L’attitude clas­sique a consis­té pen­dant long­temps à ne voir que ce qui nous sépa­rait d’autres cou­rants d’idées, d’autres grou­pe­ments, d’autres écoles, d’autres indi­vi­dus sou­vent assez près de nous, mais qui, à notre avis, com­met­taient l’erreur de ne pas par­ta­ger notre point de vue sur tel ou tel pro­blème. Et alors que nous aurions pu être d’accord à soixante-quinze ou quatre-vingt-dix pour cent, nous ne rete­nions que les ques­tions sur les­quelles nous étions en désac­cord, nous les mon­tions en épingle et nous en fai­sions un épouvantail.

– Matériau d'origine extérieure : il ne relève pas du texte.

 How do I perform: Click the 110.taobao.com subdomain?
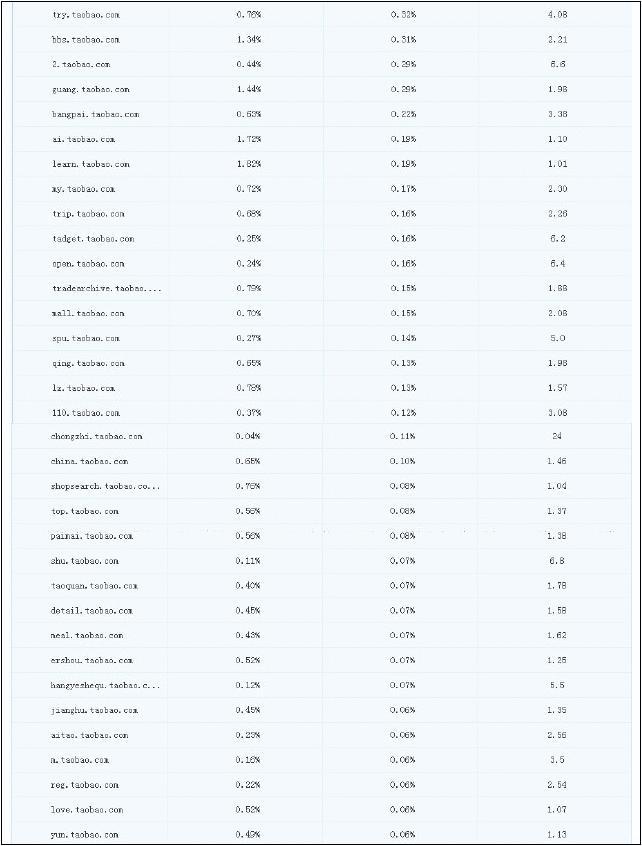pyautogui.click(x=86, y=413)
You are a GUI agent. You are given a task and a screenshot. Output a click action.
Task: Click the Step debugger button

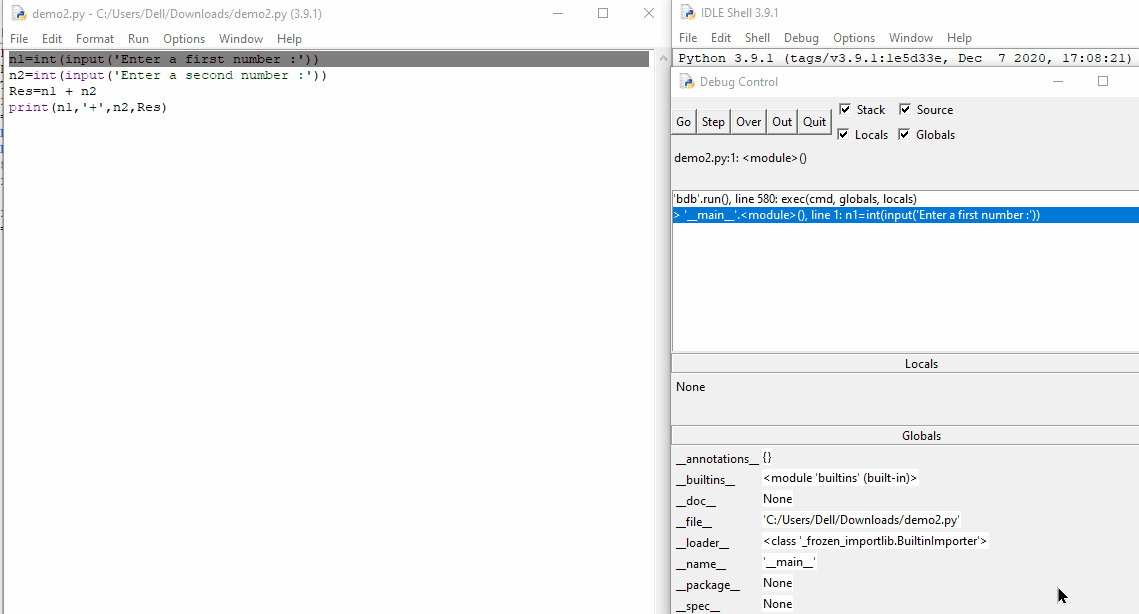click(713, 122)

Sou­vent, une bonne volon­té réci­proque, une atti­tude conci­liante auraient per­mis d’éliminer, ou tout au moins d’atténuer, ce qui nous sépa­rait. Sou­vent aus­si, les plus intran­si­geants, les plus into­lé­rants se sont vite repliés sous leur tente après avoir empê­ché l’exercice du libre exa­men entre hommes de bonne volon­té. De par la struc­ture men­tale et psy­cho­lo­gique des écoles révo­lu­tion­naires, cette into­lé­rance et cette intran­si­geance étaient des faits natu­rels. L’état men­tal révo­lu­tion­naire engendre inévi­ta­ble­ment l’état men­tal into­lé­rant. Et même si la révo­lu­tion ne vient pas, l’intolérance s’installe et s’impose.

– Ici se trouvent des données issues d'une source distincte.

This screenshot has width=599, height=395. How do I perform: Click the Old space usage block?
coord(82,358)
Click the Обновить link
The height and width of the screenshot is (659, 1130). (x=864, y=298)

Parce qu’humanistes liber­taires, tant que nous voyons chez ceux qui ne par­tagent pas abso­lu­ment notre façon de voir sur tel ou tel pro­blème, une sin­cé­ri­té réelle, une évi­dente bonne foi, nous nous refu­sons à adop­ter une atti­tude hos­tile. Nous sommes convain­cus que l’heure est à une nou­velle syn­thèse des concep­tions noble­ment défen­dues, à un effort de com­pré­hen­sion entre ceux qui veulent réel­le­ment en finir avec l’exploitation et l’oppression de l’homme par l’homme, la domi­na­tion éta­tique et toutes les formes de dic­ta­ture. Le pro­blème de ces désac­cords peut et doit se poser d’une façon dif­fé­rente de ce qu’il l’a été géné­ra­le­ment. Cer­tains hommes peuvent, par exemple, croire à la néces­si­té de formes éta­tiques limi­tées, sans pré­tendre créer par là autre chose qu’un organe admi­nis­tra­tif ; à ce moment, la dis­cus­sion ne doit pas nous empê­cher de cher­cher un modus viven­di qui consis­te­rait à ce que nos adver­saires et amis, amis et adver­saires, nous recon­naissent comme l’aile mar­chante du mou­ve­ment révo­lu­tion­naire ouvrant uti­le­ment et néces­sai­re­ment le che­min vers des formes non éta­tiques de l’organisation sociale nou­velle. Cela aurait été pos­sible au temps où le cou­rant socia­liste com­mu­na­liste, dont Alle­mane fut en France le repré­sen­tant, se situait à la gauche du par­ti de Guesde et de Jau­rès. Cela l’aurait été au temps où Mar­ceau Pivert se pla­çait entre l’anarchisme et le socia­lisme deve­nu clas­sique ; cela l’était au temps où le cou­rant coopé­ra­tiste de l’école de Nîmes était liber­taire sans en prendre l’étiquette. Cela le fut de fait, en par­tie du moins, à l’époque du syn­di­ca­lisme révo­lu­tion­naire qui, soit dit en pas­sant, souf­frit aus­si de trop de suffisance.

L’antitoutisme nous rap­pelle le ser­pent qui se mord la queue, ne sachant que détruire et se détrui­sant lui-même. Il serait temps de cher­cher et de réunir tous les fac­teurs construc­tifs, dans l’ordre de la pen­sée et de l’activité, qui ne sont pas fon­da­men­ta­le­ment en désac­cord avec nos prin­cipes. Même s’ils ne construisent qu’en par­tie comme nous le croyons utile, ils feront mieux que ceux qui au nom de la per­fec­tion ne construisent rien et empêchent les construc­teurs d’agir.

L’humanisme, c’est d’abord les choses humaines que l’on fait pour le bien de l’humanité.